When you consistently hit your process goals, the outcome becomes inevitable.

Your New Year Challenge

Here's what I want you to do this January:

  1. Write down your biggest musical goals. If you are a current student, please review your goals in your student dashboard, so you can confirm your goals or update what might be outdated. What do you really want to achieve? Be specific.
  2. Identify all of the skills or actions that would directly contribute to those outcomes. What do you actually need to practice or develop? What do you need to change in your practice, or your routine?
  3. Set process goals. Make them specific, measurable, and controllable. "I will do X , Y times per day, Z times per week." If you are a current student, get those recorded in your student dashboard so your teacher can support you.
  4. Track your process goals daily or weekly. Use a simple checklist, journal, or habit-tracking app. Don't track the outcome yet—just track whether you did the process.
  5. Review after one month. Are you hitting your process goals consistently? If not, are they too ambitious? If yes, is your playing improving? Adjust as needed.

Much of our process at Sage Music is set up to support this:

  • we record both outcome and process goals on your student dashboard where you can always see them
  • weekly music lessons to provide you with regular feedback, information, and support (think inputs, learning new things)
  • performance and practice classes to help you learn music more effectively, get comfortable performing, and apply the skills you are learning. (think outputs, doing the thing)

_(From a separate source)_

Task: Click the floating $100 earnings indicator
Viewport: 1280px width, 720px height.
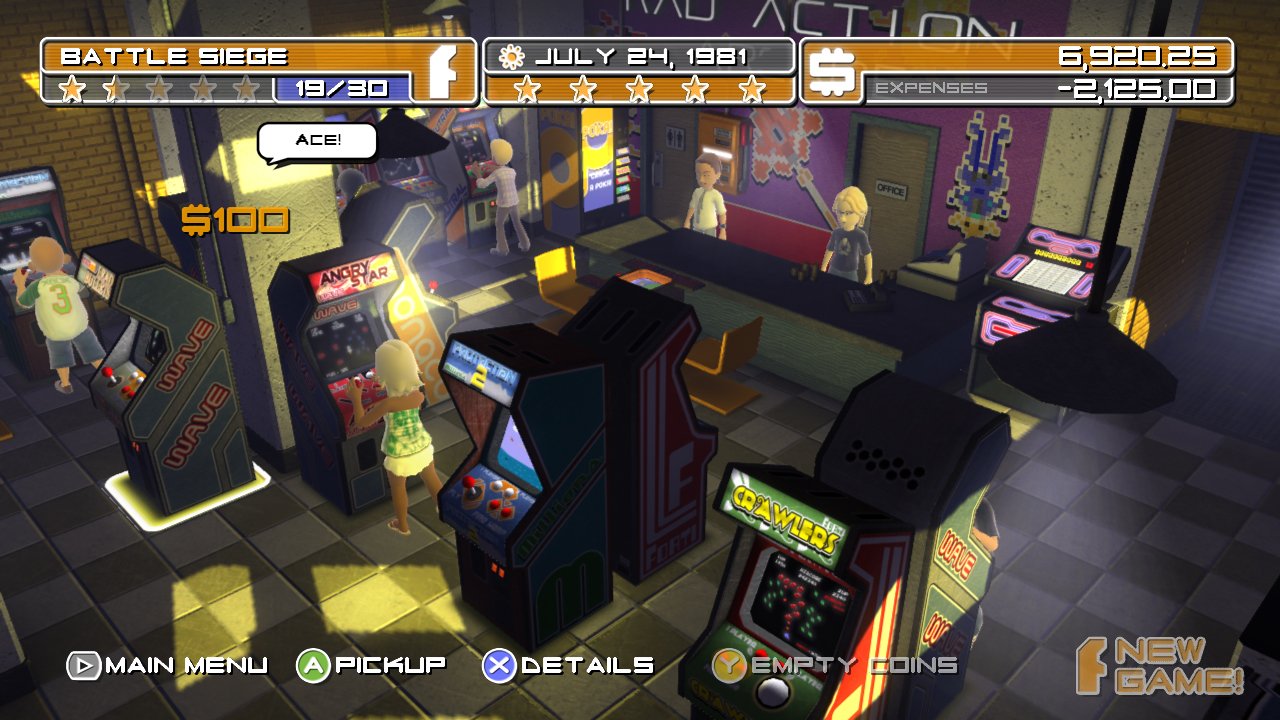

If you are not a Sage Music student, our Performance and Practice Classes are often free and open to the public. Our students will always have priority for class seats, but unfilled seats are yours to try.

A note for current Sage Music students

I already know you have outcome goals and weekly lessons, we already guarantee that.

The two most important things you can do this year to achieve more are:

  1. Create specific process goals and get those added to your dashboard with the help of your teacher.
  2. Join the performance and practice classes, which focus on doing rather than learning new things. These classes are not about giving you more content or information, which I understand you crave and want more of. And I understand a class with no content might feel a little strange or weir. But these classes are designed to help you apply what you already know and are learning, no matter how small it is. This will have even more impact on your goals than new information. Trust the process, and sign up for the performance and practice classes today.

Conclusion

The beautiful irony of process goals is this: when you stop obsessing over the outcome and focus entirely on the process, you often achieve the outcome faster and with less stress.

Your favorite song, that performance you've been dreaming about, the technique you've been chasing—they're all waiting for you on the other side of consistent, focused practice. Not someday. Not when you "feel ready." But through the daily, unglamorous work of showing up and doing the thing.

This year, don't just dream about where you want to go. Build the habits that will take you there.

What's your biggest musical goal for this year? And what process goal will you set to help you achieve it? Share in the comments below, I'd love to hear from you.

References:

Williamson, O., Swann, C., Bennett, K.J.M., Bird, M.D., Goddard, S.G., Schweickle, M.J., & Jackman, P.C. (2022). The performance and psychological effects of goal setting in sport: A systematic review and meta-analysis. International Review of Sport and Exercise Psychology, 17(2), 1050-1078.